女童奴呼吸不暢,小臉漸漸憋得通紅,離地的雙腳不斷亂踢著。那中年奴隸男子早跪在地上拚命磕頭求饒著,卻不敢有一絲多餘的舉動。
「快放手!」就在錦衣男童臉上稍稍露出快意時,便被身後一喝打斷。
他轉頭去看,眼見與自己年歲相仿的氏族男童,心中大奇。今日不單遇個犯上的賤奴,竟還遇到為賤奴而敢頂撞他的宗貴子弟。
氏族男童自然是戎胥牟,他認得這女童奴,在初入殷都那日,曾遠遠瞧見。同一日來到殷都,他忽也是一種因緣。
他見對面毫無放手之意,反而加大了手力,不禁惱火。
毫不猶豫,前躍一步縮短二人間距,一腿彈出,直踢其腰,『麋躍彈』比起『蛇盤刺』,一擊更遠,力道更疾猛。他也看出對方氣力遠在自己之上。
錦衣男童驚詫中,空著的掌臂隨意后揮,拍掃仲牟的小腿,仲牟只覺好似踢到銅鼎,小腿骨面傳來劇痛,狼狽後退了幾步。
「果然好大的氣力!比阿哥也不遜色半分。」
心知身手討不得好,忙責問道:「你想殺死她不成?欺負弱小,你很威風嗎?」
「區區賤奴,你要管?還是你以為能管我?欺負弱小?好,你算不算弱小,我就來欺負欺負你,打贏我,便放過他們。」錦衣男孩輕視道,或許是一旁男奴磕頭求饒得煩了,或許是看到手裡的她確實弱小,忽覺無趣,便將女童拋向男奴。
女童被男奴接住雙雙坐跌。
耳聽她一陣急咳,口中還念著「大丁~」仲牟也是怒氣上頭,如今他明白這就是草芥,在殷都每日里見了許許多多,但正如夢中那般言語,草芥也有草芥之重,怎可如此恃強凌弱。
他難得怒目圓睜,當先發招,刀掌直削,快捷如影。
男童口中叫了聲「好」,雙臂后張,借力撤了半步,霎時揮臂拍掉他狠狠一刺。
只覺手掌被拍得生疼,暗道:氣力虧輸太多,該避開正面碰撞。
隱約間看到子衍招式的影子,不禁脫口而出:「天命玄鳥?」自王陵那日與子衍較量后,他對子族的巫武招式倒是也越來越熟悉。
「看來你真不是尋常氏族!我也不算欺弱!」
仲牟不再答話,全神貫注於身轉盤游,多以虛招,隨時收回或變招。但看在對方眼中滿是刺削急影,卻總不能擊實,有種打在織坊中那些軟棉之上的感覺,心頭不免焦躁。

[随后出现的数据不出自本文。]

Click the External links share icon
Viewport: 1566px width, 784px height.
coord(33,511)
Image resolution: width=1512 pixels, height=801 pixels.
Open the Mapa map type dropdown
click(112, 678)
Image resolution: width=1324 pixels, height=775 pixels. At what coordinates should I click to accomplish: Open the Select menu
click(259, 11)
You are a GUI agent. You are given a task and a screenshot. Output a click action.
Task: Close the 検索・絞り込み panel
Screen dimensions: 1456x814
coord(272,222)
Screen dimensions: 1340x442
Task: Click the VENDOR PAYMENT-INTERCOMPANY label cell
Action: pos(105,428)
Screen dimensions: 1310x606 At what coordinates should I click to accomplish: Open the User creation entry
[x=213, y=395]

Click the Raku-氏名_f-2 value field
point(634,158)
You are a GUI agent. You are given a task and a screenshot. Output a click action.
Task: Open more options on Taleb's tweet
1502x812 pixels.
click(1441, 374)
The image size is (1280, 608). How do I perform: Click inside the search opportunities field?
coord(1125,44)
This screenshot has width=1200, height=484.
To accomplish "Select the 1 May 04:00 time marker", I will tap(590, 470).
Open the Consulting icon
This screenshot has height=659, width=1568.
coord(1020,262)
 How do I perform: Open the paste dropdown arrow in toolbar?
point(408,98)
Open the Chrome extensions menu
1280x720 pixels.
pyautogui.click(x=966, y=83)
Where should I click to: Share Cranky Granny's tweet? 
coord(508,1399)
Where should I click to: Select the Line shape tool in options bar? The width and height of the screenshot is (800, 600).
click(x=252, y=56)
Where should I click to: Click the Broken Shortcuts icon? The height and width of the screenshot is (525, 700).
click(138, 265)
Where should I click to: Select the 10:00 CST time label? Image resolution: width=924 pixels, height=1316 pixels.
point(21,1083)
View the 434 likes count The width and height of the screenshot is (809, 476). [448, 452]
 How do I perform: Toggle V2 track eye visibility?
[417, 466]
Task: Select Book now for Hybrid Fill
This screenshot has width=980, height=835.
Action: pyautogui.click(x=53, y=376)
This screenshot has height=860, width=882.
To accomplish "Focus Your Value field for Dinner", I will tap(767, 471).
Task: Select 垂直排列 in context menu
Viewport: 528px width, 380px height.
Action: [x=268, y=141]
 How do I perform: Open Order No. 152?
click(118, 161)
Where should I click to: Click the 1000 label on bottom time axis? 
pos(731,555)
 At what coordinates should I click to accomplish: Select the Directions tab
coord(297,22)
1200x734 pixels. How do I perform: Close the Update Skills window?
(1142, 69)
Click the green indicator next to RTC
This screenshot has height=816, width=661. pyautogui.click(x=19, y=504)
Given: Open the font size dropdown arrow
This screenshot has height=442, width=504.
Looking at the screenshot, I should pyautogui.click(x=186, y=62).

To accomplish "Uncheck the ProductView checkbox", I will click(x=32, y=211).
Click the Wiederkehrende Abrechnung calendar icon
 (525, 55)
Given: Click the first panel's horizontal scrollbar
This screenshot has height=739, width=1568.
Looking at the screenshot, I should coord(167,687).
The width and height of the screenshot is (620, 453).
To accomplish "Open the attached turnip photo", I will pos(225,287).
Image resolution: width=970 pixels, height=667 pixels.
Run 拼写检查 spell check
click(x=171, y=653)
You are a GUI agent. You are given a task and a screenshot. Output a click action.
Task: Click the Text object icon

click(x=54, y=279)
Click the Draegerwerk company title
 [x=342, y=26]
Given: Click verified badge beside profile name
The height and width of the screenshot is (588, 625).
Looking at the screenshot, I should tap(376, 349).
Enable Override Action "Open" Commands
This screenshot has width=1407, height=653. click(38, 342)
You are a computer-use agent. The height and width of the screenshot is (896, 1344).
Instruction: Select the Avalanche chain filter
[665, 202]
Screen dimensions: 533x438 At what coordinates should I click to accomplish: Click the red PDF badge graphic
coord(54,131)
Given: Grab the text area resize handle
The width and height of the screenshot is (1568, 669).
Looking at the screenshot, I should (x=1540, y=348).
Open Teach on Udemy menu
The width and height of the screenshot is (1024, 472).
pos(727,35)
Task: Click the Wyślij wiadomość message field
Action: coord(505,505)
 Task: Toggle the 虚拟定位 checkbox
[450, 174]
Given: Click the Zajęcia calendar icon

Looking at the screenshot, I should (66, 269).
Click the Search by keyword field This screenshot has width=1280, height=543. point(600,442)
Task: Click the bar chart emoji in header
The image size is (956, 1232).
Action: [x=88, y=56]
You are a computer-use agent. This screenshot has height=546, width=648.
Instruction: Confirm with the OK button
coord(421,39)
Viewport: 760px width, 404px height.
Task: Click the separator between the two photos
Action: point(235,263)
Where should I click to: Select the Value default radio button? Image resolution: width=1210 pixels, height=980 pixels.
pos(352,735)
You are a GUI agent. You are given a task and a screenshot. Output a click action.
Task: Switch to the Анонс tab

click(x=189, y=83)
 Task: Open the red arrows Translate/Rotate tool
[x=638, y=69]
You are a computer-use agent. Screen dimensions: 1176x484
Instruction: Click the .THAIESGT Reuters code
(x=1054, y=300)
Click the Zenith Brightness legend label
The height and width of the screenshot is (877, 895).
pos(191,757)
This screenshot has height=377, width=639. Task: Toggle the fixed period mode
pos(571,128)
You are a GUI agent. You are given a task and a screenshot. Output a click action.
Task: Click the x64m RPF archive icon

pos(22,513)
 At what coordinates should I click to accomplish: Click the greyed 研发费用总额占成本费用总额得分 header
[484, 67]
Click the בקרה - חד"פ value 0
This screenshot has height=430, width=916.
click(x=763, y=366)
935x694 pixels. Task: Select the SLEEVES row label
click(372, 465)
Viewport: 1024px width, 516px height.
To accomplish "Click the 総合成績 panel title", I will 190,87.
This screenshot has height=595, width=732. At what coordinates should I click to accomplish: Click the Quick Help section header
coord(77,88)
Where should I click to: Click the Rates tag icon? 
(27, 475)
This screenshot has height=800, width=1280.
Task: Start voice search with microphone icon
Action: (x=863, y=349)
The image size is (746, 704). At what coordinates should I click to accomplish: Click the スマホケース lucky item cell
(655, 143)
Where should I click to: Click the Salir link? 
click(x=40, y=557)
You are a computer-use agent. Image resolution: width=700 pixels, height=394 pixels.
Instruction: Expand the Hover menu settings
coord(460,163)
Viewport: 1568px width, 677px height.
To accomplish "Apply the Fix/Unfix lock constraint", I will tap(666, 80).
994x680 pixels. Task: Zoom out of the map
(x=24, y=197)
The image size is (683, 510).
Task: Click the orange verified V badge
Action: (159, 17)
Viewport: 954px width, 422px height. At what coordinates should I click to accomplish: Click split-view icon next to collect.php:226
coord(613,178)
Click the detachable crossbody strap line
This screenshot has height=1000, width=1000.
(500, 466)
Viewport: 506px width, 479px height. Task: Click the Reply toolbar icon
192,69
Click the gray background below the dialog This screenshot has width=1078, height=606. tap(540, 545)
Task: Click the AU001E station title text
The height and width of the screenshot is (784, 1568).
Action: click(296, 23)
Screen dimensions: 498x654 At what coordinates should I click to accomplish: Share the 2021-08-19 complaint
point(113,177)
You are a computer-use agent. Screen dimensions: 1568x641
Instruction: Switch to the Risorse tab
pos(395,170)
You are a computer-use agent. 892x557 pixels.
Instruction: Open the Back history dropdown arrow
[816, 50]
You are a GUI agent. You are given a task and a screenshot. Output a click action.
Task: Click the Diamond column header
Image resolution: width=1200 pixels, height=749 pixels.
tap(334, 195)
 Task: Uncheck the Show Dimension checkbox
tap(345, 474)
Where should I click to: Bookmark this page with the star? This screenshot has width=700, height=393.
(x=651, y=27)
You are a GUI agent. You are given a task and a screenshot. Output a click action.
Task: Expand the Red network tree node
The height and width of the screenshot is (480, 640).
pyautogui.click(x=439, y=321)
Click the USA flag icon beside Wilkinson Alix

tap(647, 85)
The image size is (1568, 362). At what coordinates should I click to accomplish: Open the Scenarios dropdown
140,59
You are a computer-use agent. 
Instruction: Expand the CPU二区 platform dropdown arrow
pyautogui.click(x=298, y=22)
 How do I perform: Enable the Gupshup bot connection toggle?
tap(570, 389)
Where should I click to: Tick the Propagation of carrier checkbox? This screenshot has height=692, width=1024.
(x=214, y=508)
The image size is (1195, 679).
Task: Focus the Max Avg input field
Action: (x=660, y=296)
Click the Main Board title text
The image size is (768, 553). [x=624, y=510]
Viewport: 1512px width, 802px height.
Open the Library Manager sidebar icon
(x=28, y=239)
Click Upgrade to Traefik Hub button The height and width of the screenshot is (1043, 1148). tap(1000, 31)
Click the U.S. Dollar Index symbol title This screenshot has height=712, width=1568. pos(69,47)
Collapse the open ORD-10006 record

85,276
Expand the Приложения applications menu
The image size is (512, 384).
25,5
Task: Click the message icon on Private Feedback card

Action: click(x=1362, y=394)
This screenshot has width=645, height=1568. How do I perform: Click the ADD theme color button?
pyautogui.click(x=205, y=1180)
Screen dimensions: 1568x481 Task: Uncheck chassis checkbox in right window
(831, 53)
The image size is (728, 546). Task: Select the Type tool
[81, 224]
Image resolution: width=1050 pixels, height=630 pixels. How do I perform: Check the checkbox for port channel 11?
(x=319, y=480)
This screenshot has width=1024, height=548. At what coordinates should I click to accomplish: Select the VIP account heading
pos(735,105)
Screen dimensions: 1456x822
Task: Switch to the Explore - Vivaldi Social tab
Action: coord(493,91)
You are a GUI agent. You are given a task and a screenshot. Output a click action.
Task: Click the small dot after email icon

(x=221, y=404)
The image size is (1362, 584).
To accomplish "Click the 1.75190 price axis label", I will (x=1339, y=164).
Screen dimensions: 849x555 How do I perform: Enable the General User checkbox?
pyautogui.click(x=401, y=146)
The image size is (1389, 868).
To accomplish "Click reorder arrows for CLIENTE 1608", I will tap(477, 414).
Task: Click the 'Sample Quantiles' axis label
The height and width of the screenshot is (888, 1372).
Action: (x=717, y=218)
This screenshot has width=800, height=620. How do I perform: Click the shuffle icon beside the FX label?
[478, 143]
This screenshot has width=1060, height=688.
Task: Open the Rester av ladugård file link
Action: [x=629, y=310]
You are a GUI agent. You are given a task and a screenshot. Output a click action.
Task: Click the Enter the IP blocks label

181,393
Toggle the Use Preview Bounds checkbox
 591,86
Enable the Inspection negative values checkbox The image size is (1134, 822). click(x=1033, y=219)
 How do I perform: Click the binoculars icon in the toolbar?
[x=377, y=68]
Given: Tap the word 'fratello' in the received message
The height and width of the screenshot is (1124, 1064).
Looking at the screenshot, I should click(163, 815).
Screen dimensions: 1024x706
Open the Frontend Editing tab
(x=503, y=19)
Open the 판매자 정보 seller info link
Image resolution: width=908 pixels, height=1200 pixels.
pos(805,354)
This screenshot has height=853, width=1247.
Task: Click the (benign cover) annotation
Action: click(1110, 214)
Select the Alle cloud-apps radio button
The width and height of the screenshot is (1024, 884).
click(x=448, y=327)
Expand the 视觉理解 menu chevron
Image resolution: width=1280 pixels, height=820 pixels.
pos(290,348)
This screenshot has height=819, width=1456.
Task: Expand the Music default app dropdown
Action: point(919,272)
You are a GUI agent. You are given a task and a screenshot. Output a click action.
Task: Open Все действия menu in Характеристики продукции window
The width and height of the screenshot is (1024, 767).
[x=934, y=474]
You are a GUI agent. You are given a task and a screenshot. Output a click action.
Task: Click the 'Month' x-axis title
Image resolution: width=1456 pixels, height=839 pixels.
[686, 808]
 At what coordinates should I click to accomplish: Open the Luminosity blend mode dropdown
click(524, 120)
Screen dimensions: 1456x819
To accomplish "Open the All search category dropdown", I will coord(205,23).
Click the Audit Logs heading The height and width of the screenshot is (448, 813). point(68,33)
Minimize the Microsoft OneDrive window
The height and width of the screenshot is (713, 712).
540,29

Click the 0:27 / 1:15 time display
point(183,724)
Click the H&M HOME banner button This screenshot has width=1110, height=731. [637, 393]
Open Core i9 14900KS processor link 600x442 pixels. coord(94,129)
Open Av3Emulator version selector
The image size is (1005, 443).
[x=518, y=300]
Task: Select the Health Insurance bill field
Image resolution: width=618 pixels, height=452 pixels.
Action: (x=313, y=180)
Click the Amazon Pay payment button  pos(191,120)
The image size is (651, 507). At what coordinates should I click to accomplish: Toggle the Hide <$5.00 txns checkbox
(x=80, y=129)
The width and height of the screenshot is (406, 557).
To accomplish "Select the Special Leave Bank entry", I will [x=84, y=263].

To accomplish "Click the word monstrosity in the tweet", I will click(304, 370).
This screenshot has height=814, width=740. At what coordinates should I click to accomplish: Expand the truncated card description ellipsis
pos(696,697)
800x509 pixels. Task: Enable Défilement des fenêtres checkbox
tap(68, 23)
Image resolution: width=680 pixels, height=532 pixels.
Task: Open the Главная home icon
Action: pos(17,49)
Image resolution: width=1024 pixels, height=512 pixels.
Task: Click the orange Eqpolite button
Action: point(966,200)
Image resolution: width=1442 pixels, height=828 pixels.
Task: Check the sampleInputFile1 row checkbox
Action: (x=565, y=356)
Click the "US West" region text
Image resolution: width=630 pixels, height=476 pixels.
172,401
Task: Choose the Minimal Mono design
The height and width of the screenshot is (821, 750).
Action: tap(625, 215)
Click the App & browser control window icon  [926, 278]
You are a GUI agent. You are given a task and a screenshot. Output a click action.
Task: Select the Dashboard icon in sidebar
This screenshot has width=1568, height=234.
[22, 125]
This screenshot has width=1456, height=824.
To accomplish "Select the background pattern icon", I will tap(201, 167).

陡見對方發狠力,露出空門破綻,仲牟『麋躍彈』狠踢對方軟肋。
一腿踢實,但男童也只是側向趔趄了一步,長呼口氣,便似無事一般,「有趣有趣!比那些廢物侍衛強多了!再來再來!」
仲牟見自己全力擊中都不能奈何對方,知道取勝無望,便後退一步停下手來,「我不是你的對手,但你放過他們,我陪你打到天黑也無妨。」
「為區區奴隸開罪我,你真不知道我是甚麼人?看你也不像尋常子弟?」男童疑惑中帶著不滿。
「你是甚麼人和我想如何做,有甚麼關連?你就當我這是鋤強扶弱!」
男童一挑眉頭,忽地笑了起來,又撇了撇嘴道:「鋤強扶弱?哈哈~從沒聽過這等說法,真的好笑!你怕連強者一根手指都搬不動,何況你要扶這些賤奴,沒聽過氏族中有句話叫『自甘下賤』嗎……」
兩人對話之際,驟聞有人尖聲驚叫:「看天……」
「小心!」「啊!」「石像!」「小君子!」
繼而聽到奴隸驚呼,衛兵高喊,還夾雜著稚嫩的童音。
兩人驚覺頭頂有異,黑影已遮天而下,將兩人齊齊罩住,竟是祭台上的一尊數丈石像。